» GIVEN TEXT

%%

How to Create DVD Cases in Photoshop
We have DVD case templates available for download in our forums.
Although I find Photoshop to be fairly self-explanatory, it does have a learning curve. While the abilities and the options of the program are almost limitless, I’ll guide you through making a quick case.
Hint: This method is also great for making DVD menu graphics.
Please note: all images on this guide a shrunk to conserve bandwidth. Actual images being used are much larger.
This guide will NOT teach Photoshop basics, merely “making a DVD case” basics. To learn the basics of Photoshop, I suggest purchasing a copy of Photoshop For Dummies or check it out from your local library. Photoshop cannot be taught in a single guide.
Why Make a Case Instead of Just Scanning It ?
Scenario 1: I just bought a used DVD from Blockbuster. It has no case, so I’m going to make one from scratch. Nothing to scan. Scenario 2: I just made a DVD from source that never existed on DVD (or even VHS) before today. Again, must make one from scratch. Nothing to scan, this time because one never existed.
Other than the Internet and my imagination, there is nothing to use as source. Scanning a case and reprinting it is easy. What I’m about to show is a bit more difficult: making one from scratch.
For this exercise, I’ll be making a DVD case for my THE TICK cartoon collection using Adobe Photoshop 6.0.1. Newer versions should work fine, and should have tools located in the same spots.
Step 1: Acquire Source Graphics
Alright, unless you’re an amazing artist, acquiring pre-made graphics is a must. Any images you acquire MUST be scanned or downloaded at a minimum resolution of 500 pixels or so, preferably 200 dpi. Images can always be re-sized, but enlarging too much will create a pixel-ized, blocky, noisy image.
1. Online CD-DVD Cover Sites. First thing to do is check a site that archives custom-made and professionally-made covers, try www.cdcovers.cc or www.spleenworld.com. Try a www.google.com search to find more. For THE TICK, I found nothing.

%%

» PROVIDED RECORDS
%%

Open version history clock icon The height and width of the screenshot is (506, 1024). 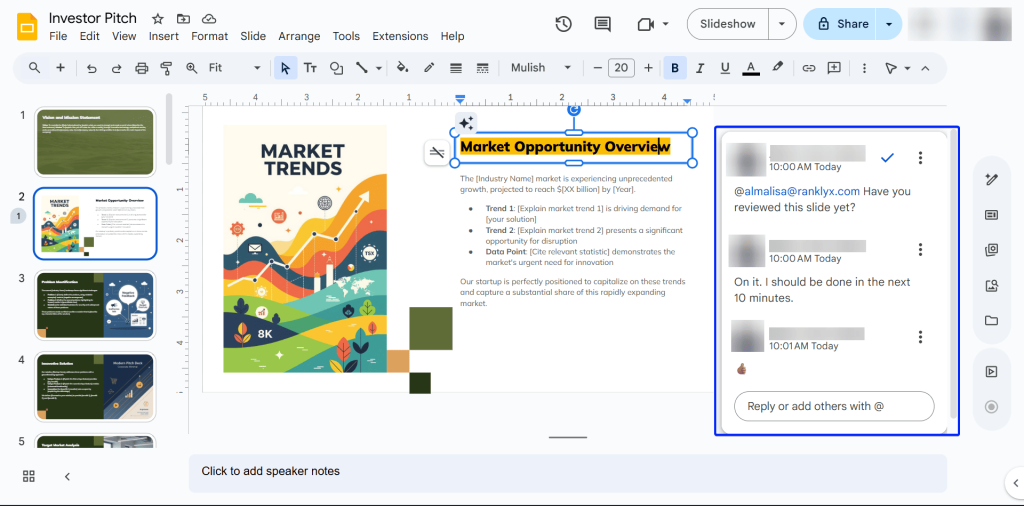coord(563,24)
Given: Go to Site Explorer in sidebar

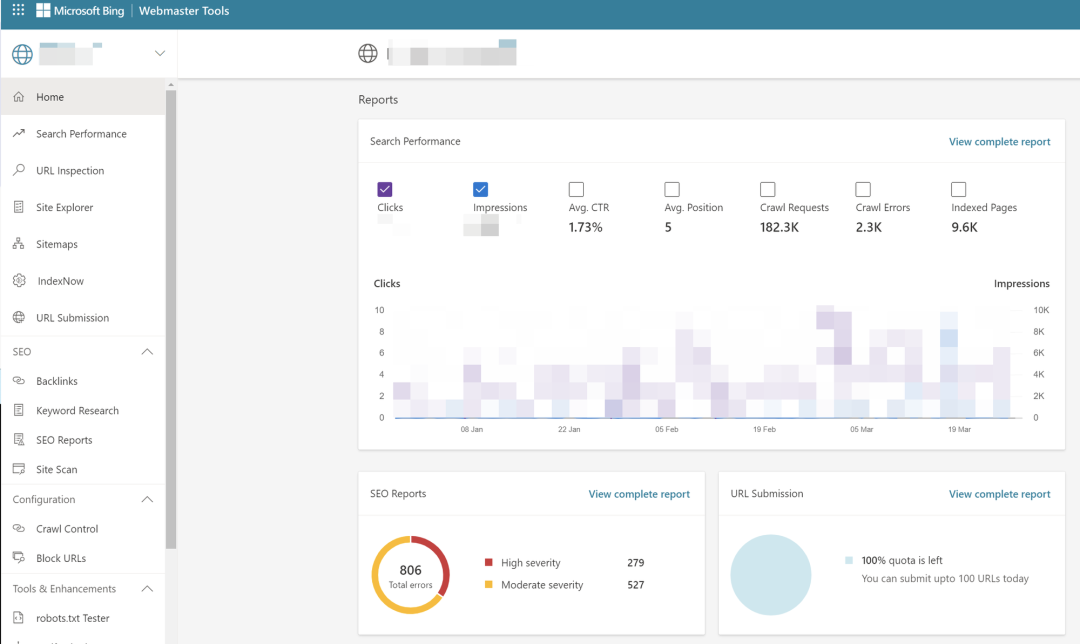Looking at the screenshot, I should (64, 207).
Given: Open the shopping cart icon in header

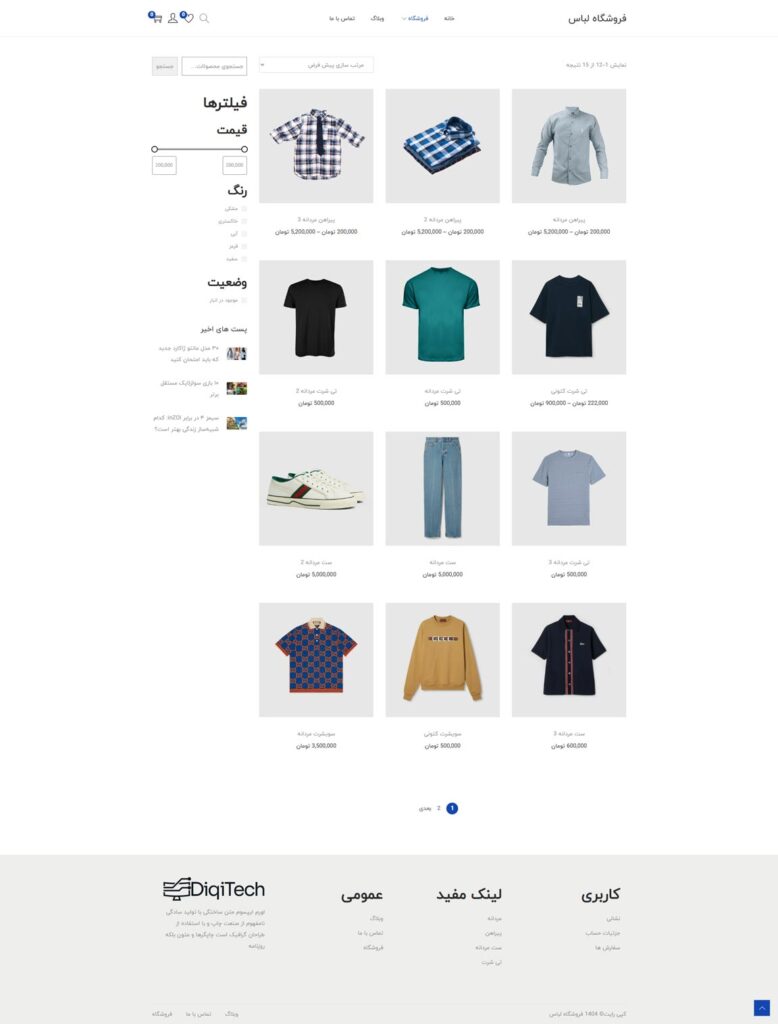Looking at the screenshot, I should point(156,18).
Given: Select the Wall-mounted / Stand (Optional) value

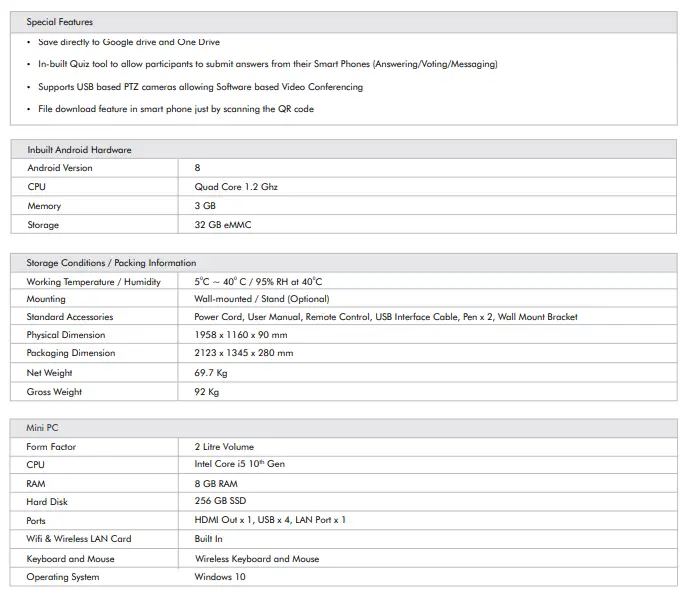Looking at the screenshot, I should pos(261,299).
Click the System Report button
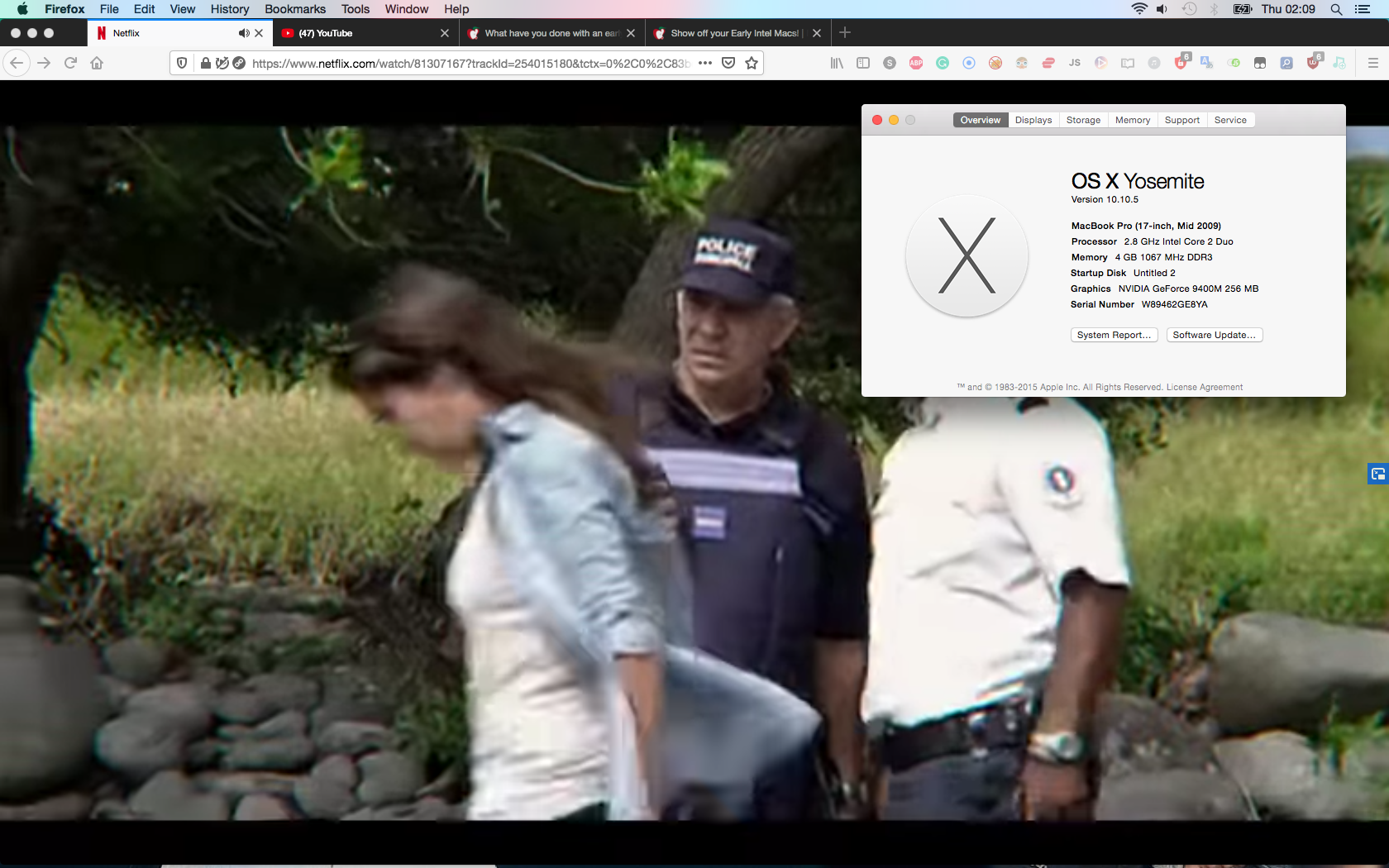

%%
%%

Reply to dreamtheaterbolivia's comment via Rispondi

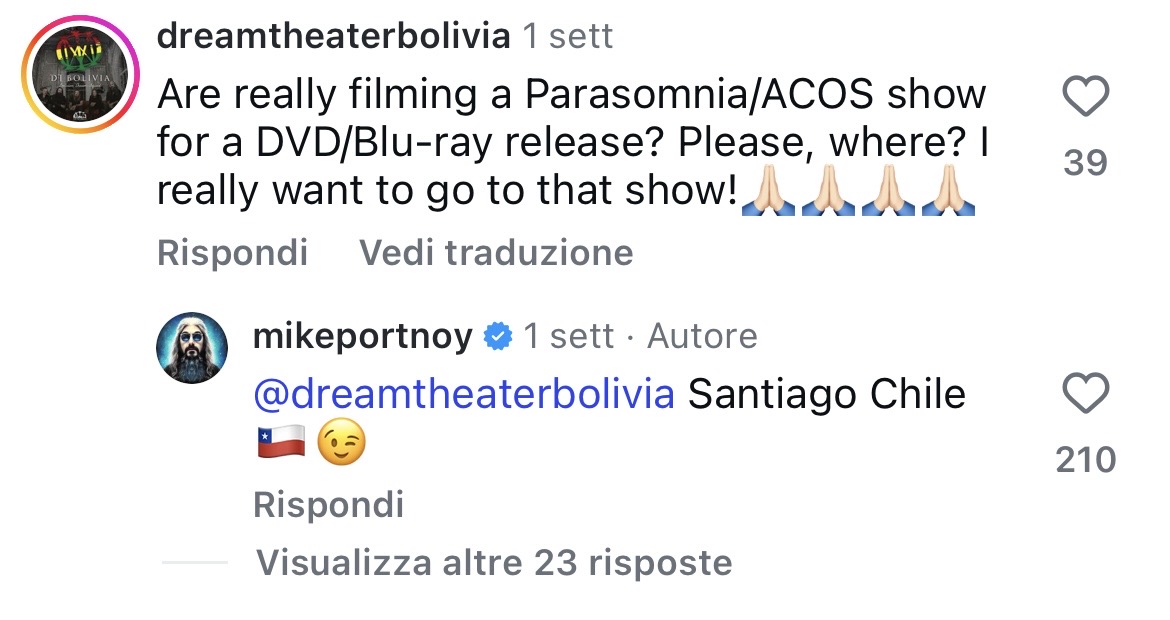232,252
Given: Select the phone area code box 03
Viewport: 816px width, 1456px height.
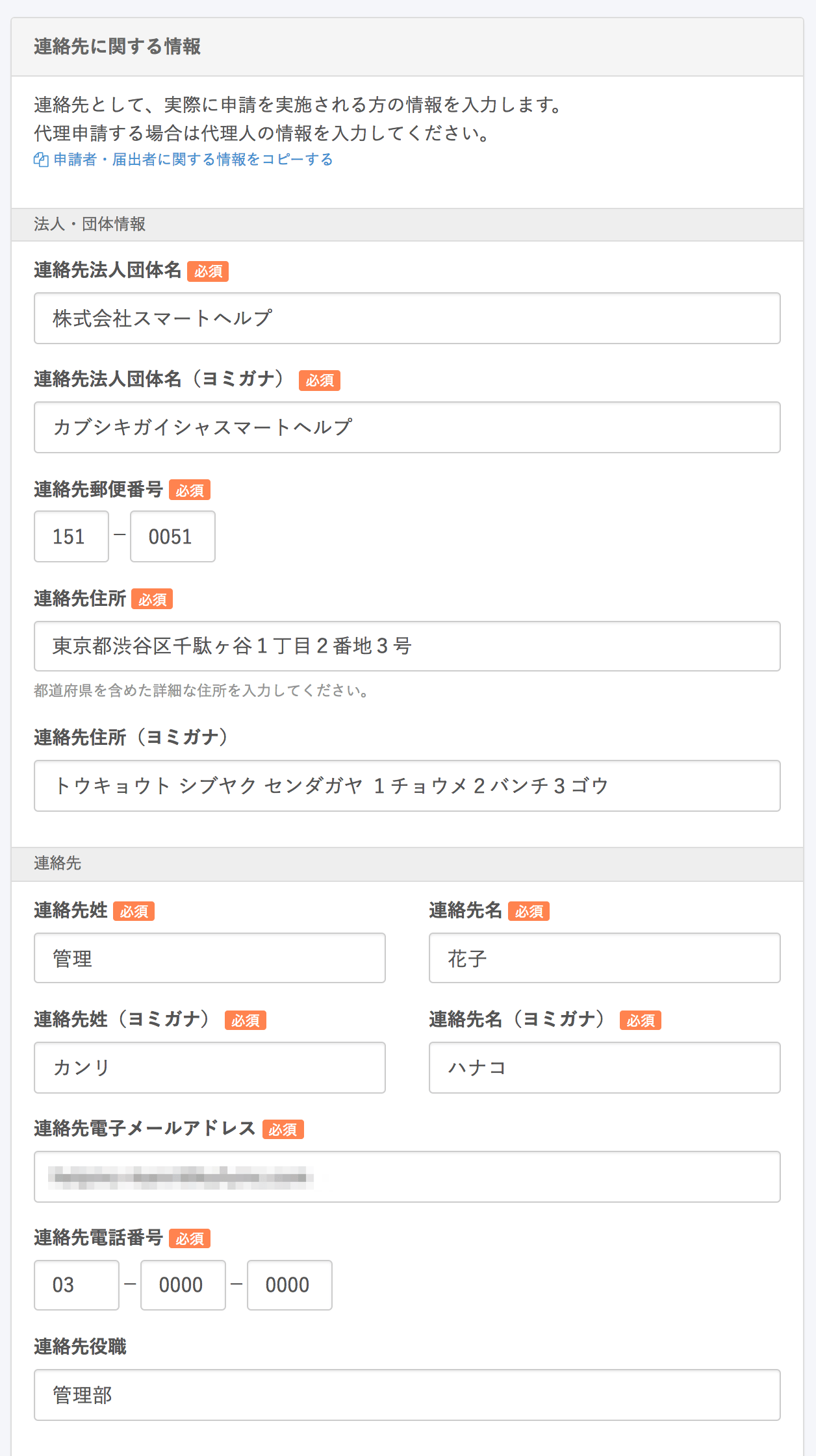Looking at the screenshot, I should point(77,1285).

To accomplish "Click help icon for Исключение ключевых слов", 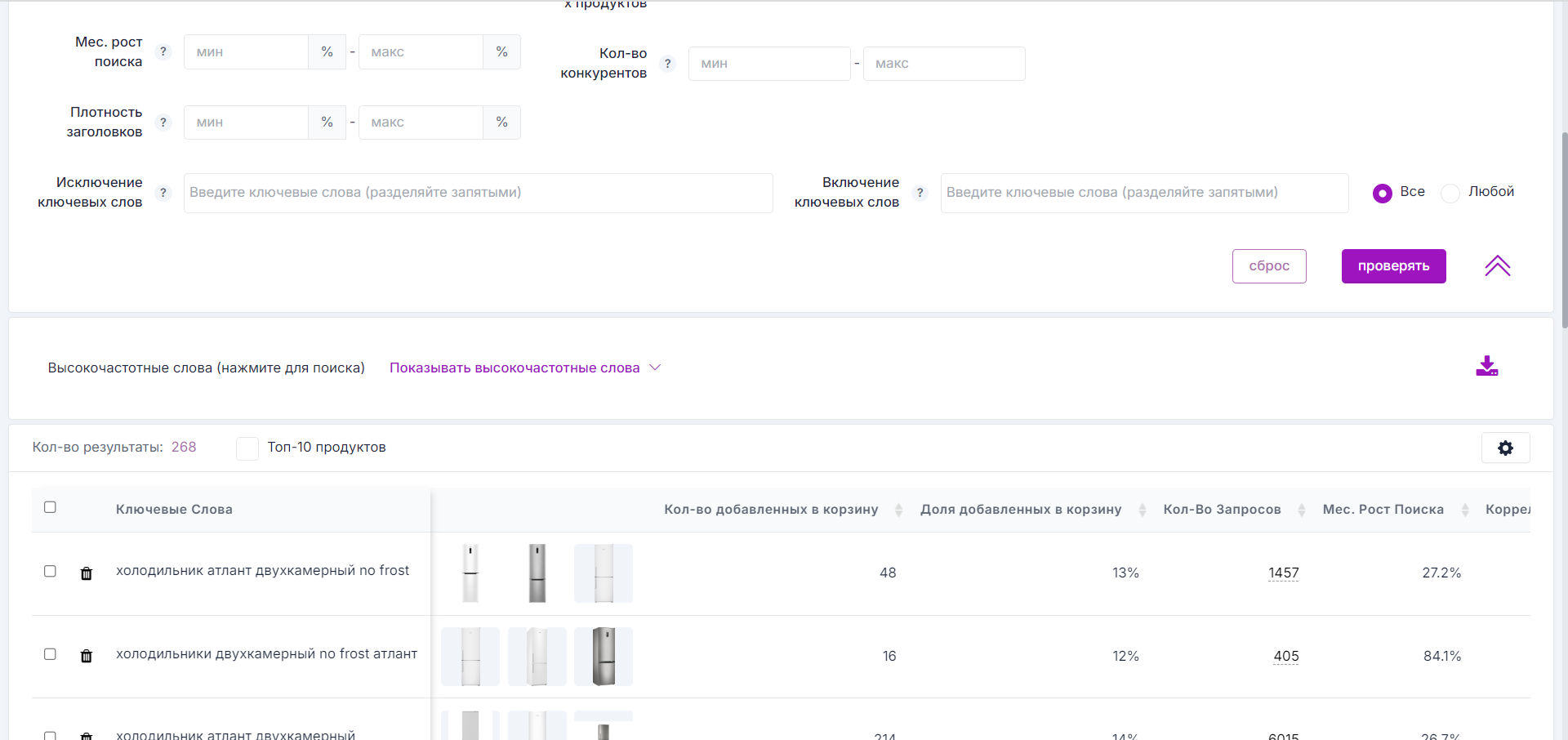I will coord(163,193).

%%

» SHORT PROBLEM A
Answer these questions from the DVD case guide, each on its own line:
(i) Which version of Photoshop does the guide use?
(ii) What minimum resolution must acquired images have?
(iii) What collection is the case being made for?
» SHORT PROBLEM B
Resume the DVD case guide right after its final sentence and write the next part of it.
The material has no role in this work.

» TASK RESULT A
(i) Adobe Photoshop 6.0.1.
(ii) About 500 pixels, preferably at 200 dpi.
(iii) THE TICK cartoon collection.

» TASK RESULT B
2. Magazines, books and comic books. These are great sources for images. Old printed media of this type can normally be bought for as little as $1 and is worth the minor investment. It is also likely that such materials are already laying around your home. For THE TICK, I found an old TICK mini-action figure that I bought for 50 cents on clearance. It’s still in it’s blister pack after all these years. Tossed it on the scanner. In Photoshop, go to FILE->IMPORT-> YOUR SCANNER. All scanning software is different, but look for a PRESCAN button, select your image, then scan it with the SCAN button.
Looks ugly now, but I’m only just beginning. Still need more, so I’m going online, having exhausted my offline source.
3. Online Movies Stores. If this is an item that exists commercially, it is easy to go to places like Amazon.com or Amazon.co.uk and download the covers they display for movies. The small ones are no good. Most DVD covers say “click here for larger view”. Download the large ones. Since THE TICK was never released, nothing available for me. I shall move on.
4. Online Fan Sites. Sometime fans provide great artwork on sites. I’m fond of fan art and using Windows desktop images. They are often large and great to work with. Many fan sites also have great information on the show, providing you with nifty little summaries and episode lists to put on the cover. I always use www.google.com or www.msn.com to find some good sites.
I grab images with one of two methods:
- I right-click and save from the Web page
- I use PRINTSCREEN button on the keyboard and paste into a new image in Photoshop by using FILE -> NEW.
I immediately find a few fan sites for THE TICK, and grab a few images:
5. eBay auctions. Go to www.ebay.com and look around. Most sellers have pictures of items, and many times they are excellent images for using. Some are outright horrible. You’ll just have to scan a handful of auction and see what you like. For THE TICK, I found some images from a few auctions:
** While at eBay, I also learned there were comic books, so I won’t be using this case that is being made for this guide. I’d rather scan the front cover of the comic for the cover of the DVD case, although I’ll still use the back image that is made here. I found one for $1 at a comic store that is near me.
6. Online Poster Stores. Movie posters are easy to find. Many stores like www.allposters.com have huge selections of movie posters for sale, and decent-sized samples are easy to printscreen or download. For THE TICK, I found nothing.
Step 2: Setup the DVD Cover
It’s now time to use the source images you’ve acquired and setup the Photoshop image. Grab your DVD case and a ruler. It’s time to get the measurements. I’m using a standard single-sized case (it’s actually a double-disc case, but the size is the same as a single). Be sure to measure the entire spread of the case window. If possible, remove the insert from another similar-sized DVD case and use it for more precise measurements.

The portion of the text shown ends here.